→ **EXERCISE DIRECTIONS**:
Everything in the entries below should be restated exactly, except for the pictures.

→ **DATA FOR THIS EXERCISE**:
________

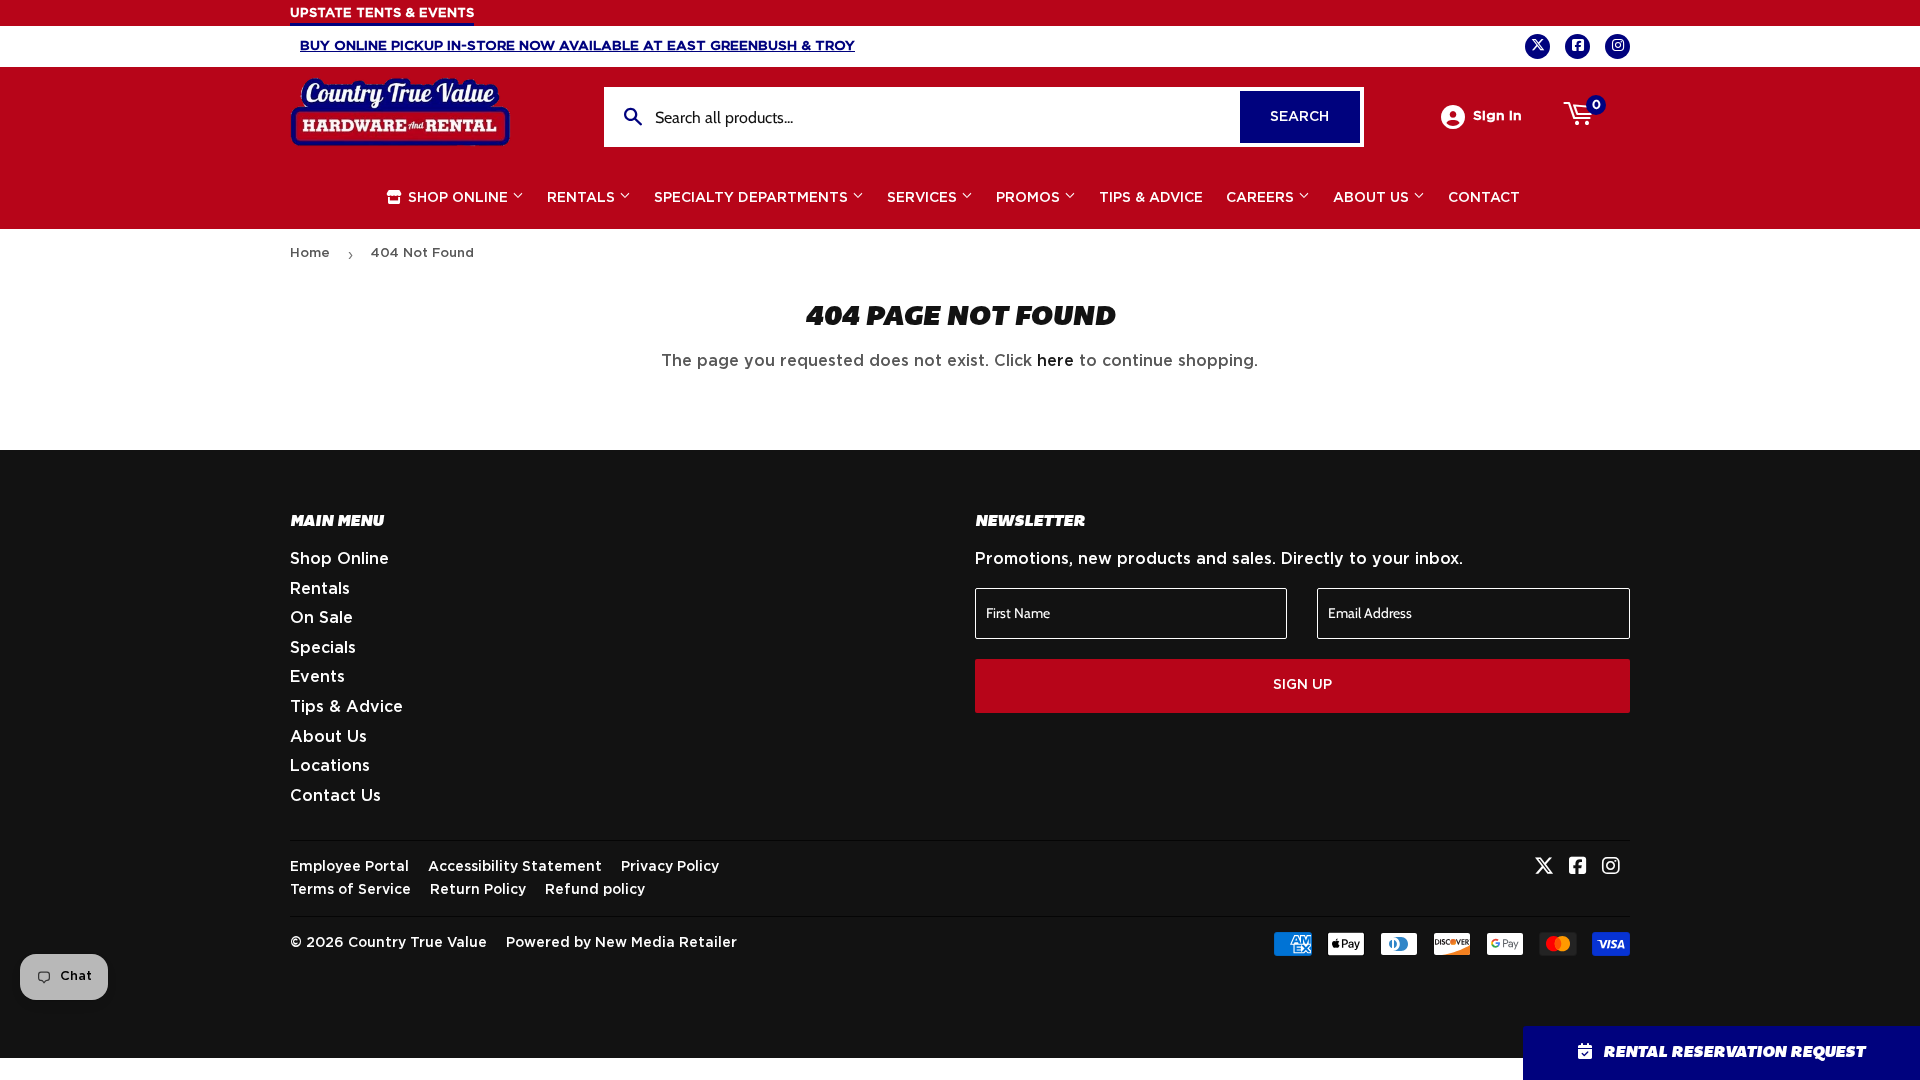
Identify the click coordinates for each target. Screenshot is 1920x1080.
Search (1315, 117)
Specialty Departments (753, 198)
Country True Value (417, 943)
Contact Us (335, 796)
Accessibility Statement (515, 867)
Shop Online (458, 198)
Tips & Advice (1151, 198)
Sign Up (1302, 685)
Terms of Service (350, 890)
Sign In (1497, 116)
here (1055, 361)
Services (924, 198)
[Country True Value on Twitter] (1544, 868)
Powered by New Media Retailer (621, 943)
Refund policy (595, 890)
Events (317, 677)
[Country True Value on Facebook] (1578, 868)
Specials (323, 648)
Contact (1484, 198)
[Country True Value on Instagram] (1611, 868)
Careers (1262, 198)
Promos (1030, 198)
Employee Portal (349, 867)
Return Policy (478, 890)
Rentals (583, 198)
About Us (1373, 198)
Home (310, 253)
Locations (330, 766)
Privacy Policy (670, 867)
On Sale (321, 618)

________

→ **RESPONSE**:
Identify the click coordinates for each target. Screenshot is 1920x1080.
Search (1315, 117)
Specialty Departments (753, 198)
Country True Value (417, 943)
Contact Us (335, 796)
Accessibility Statement (515, 867)
Shop Online (458, 198)
Tips & Advice (1151, 198)
Sign Up (1302, 685)
Terms of Service (350, 890)
Sign In (1497, 116)
here (1055, 361)
Services (924, 198)
[Country True Value on Twitter] (1544, 868)
Powered by New Media Retailer (621, 943)
Refund policy (595, 890)
Events (317, 677)
[Country True Value on Facebook] (1578, 868)
Specials (323, 648)
Contact (1484, 198)
[Country True Value on Instagram] (1611, 868)
Careers (1262, 198)
Promos (1030, 198)
Employee Portal (349, 867)
Return Policy (478, 890)
Rentals (583, 198)
About Us (1373, 198)
Home (310, 253)
Locations (330, 766)
Privacy Policy (670, 867)
On Sale (321, 618)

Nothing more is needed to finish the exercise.